I quote this to show the information already at the command of this astounding lad. All I have heard from Chaplin and from others convinces me, in fact, that his histrionic ability is accompanied by one of those childish minds which work in all directions, which positively have to be held back from learning too much.
One incident in connection with the production of “The Kid” throws into relief Chaplin’s feeling for his small co-star. He was directing the child in a particularly affecting scene when suddenly he turned to Jackie’s father.
“You direct him—I can’t stand it!” he said, turning away quickly. The child’s tears, even though histrionic ones, had been too much for the high-strung, emotional Chaplin.
Charlie’s devotion to Jackie Coogan is explicable to me after one glimpse of the child. So, too, are the words of a certain woman I know. “There is something about that boy,” says the latter, “that always makes me feel like crying. I don’t know why, for he seems so gay and happy.” I myself caught in an instant that same touching, even solemn, quality. What is it? Perhaps because in those wide childish eyes one feels a wisdom brought from some other world and not yet dimmed by that of this.
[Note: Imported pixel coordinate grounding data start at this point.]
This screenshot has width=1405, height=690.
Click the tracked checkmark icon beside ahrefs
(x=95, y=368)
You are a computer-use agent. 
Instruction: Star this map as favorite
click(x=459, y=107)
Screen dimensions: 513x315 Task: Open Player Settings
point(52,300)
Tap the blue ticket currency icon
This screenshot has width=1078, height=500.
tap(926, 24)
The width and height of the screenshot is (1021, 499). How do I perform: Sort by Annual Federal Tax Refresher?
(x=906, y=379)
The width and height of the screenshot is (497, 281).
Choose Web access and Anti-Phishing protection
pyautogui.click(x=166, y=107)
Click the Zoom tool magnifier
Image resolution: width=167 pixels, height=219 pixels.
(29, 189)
I feel that I can not bring my recollections of Chaplin to a close at a point more deeply significant of his artist’s nature than the account of my own preview of “The Kid.” When he finished with this picture, attended as it was by his conflict with Mildred Harris, he was in an abysmal state.
“Sam,” said he one day, “I wish when you have nothing else to do you’d come over to my studio and look at my new picture. I’d like to get your opinion of it—advice, too, if you have any to offer.”
“What do you think of it?” I asked him.
“Rotten!” he answered. “I’m awfully discouraged over it.”
I had heard such comments from him before on similar occasions, for by the time that he has finished a story he has so completely lost all sense of perspective that nobody can convince him that the production has one glimmering ray of merit. Consequently I attached no importance to this mood of his. Putting down his words to the divine discontent of genius, I went over that very day with Gouverneur Morris to see “The Kid.”
Even my prejudice in favour of anything that Charlie does did not prepare me for this supreme manifestation of his artistry. Just as the world was afterward to do, Morris and I laughed and cried and gasped as the wonderful story unrolled before us.